* Text block *
____________________
# Anyone ever use a barrel from American Barrel Company?



## NYH1 (Feb 5, 2007)

I'm getting a 11-87 Sportsman 12 ga. I'm not sure if I want to go with Remington's 21 inch rifled barrel or American Barrel company's 24 inch rifled barrel. The ABC barrel has the 1 in 26 in twist. I'm not sure what the Remington barrel has. Anyone know? I also don't know anyone who's ever used a ABC barrel. Cabelas sells them. I called ABC a while back and the guy I talked to said they make slug barrels for the Benelli Nova's. I'd like to hear from someone who used one. Thanks.


----------



## NYH1 (Feb 7, 2007)

I went ahead and put an *11-87 Sportsman Deer 12 ga.* on layaway today. I don't have to worry about the ABC barrel now!


----------



## elmnut (Feb 8, 2007)

The 1187 is a great shotgun, congratulations! I grew up in Ilion NY, site of the Remington Arms factory. DuPont was the owner back then.


----------



## NYH1 (Feb 13, 2007)

elmnut, I've been to the Ilion plant a few times. It only an hour east of me. Great customer service at the Ilion plant!
____________________
* Exercises *
1: Please rewrite the shotgun barrel thread from "## NYH1 (Feb 7, 2007)" to "(Feb 8, 2007)", replacing "layaway" with "hold".
2: In the shotgun barrel thread, what twist rate does the American Barrel Company barrel have?
Answer from the shotgun barrel thread alone.

* Given data *
____________________
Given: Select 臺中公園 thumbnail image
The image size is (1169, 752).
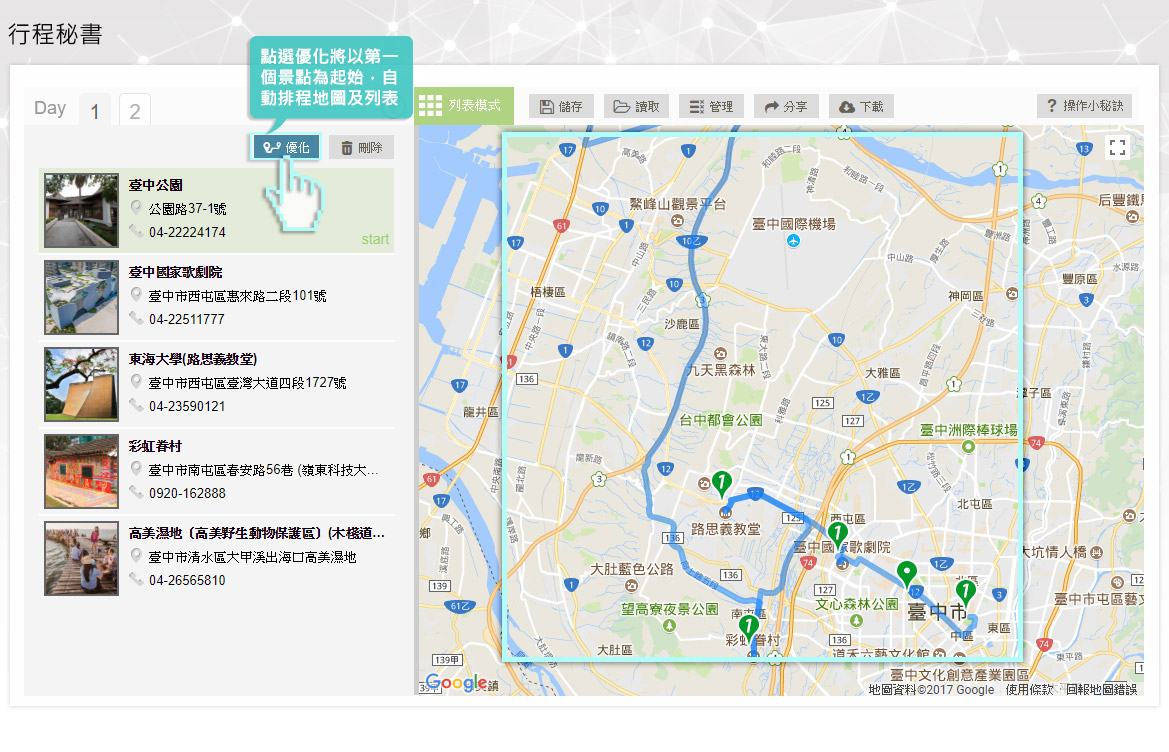Looking at the screenshot, I should 81,211.
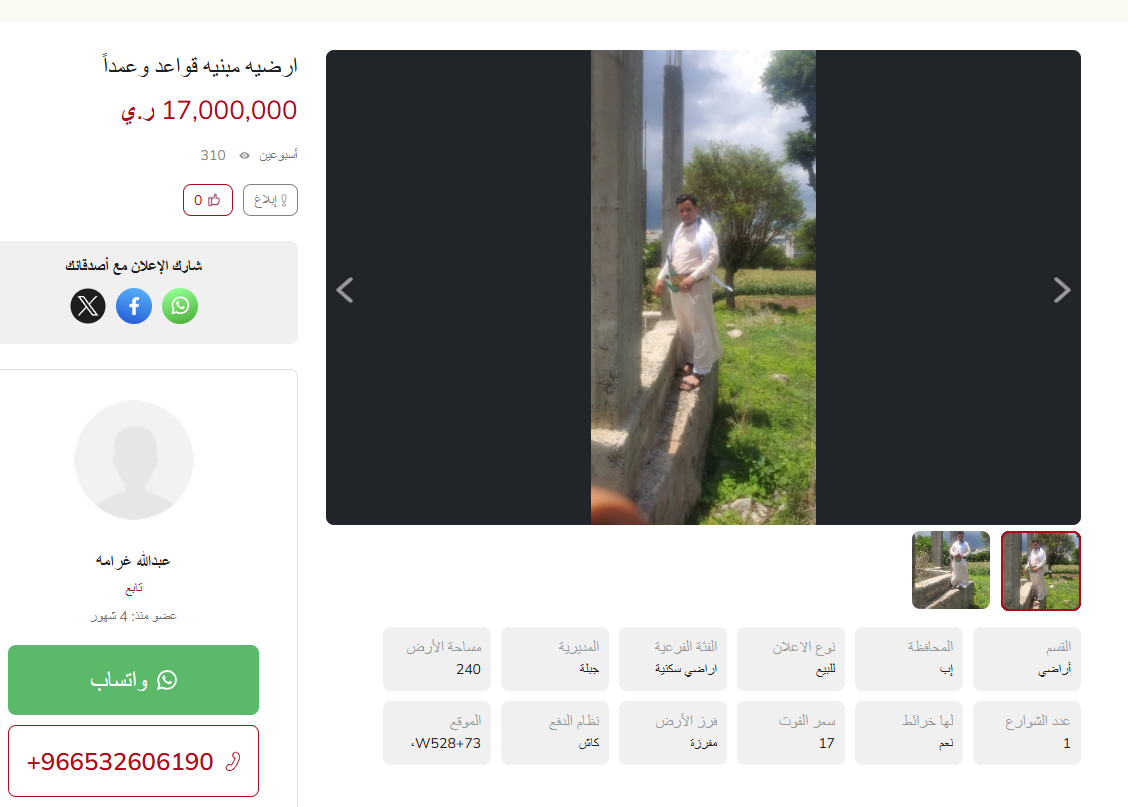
____________________
* Answers for this exercise *
1:
## NYH1 (Feb 7, 2007)

I went ahead and put an *11-87 Sportsman Deer 12 ga.* on hold today. I don't have to worry about the ABC barrel now!


----------



## elmnut (Feb 8, 2007)

2: 1 in 26 in.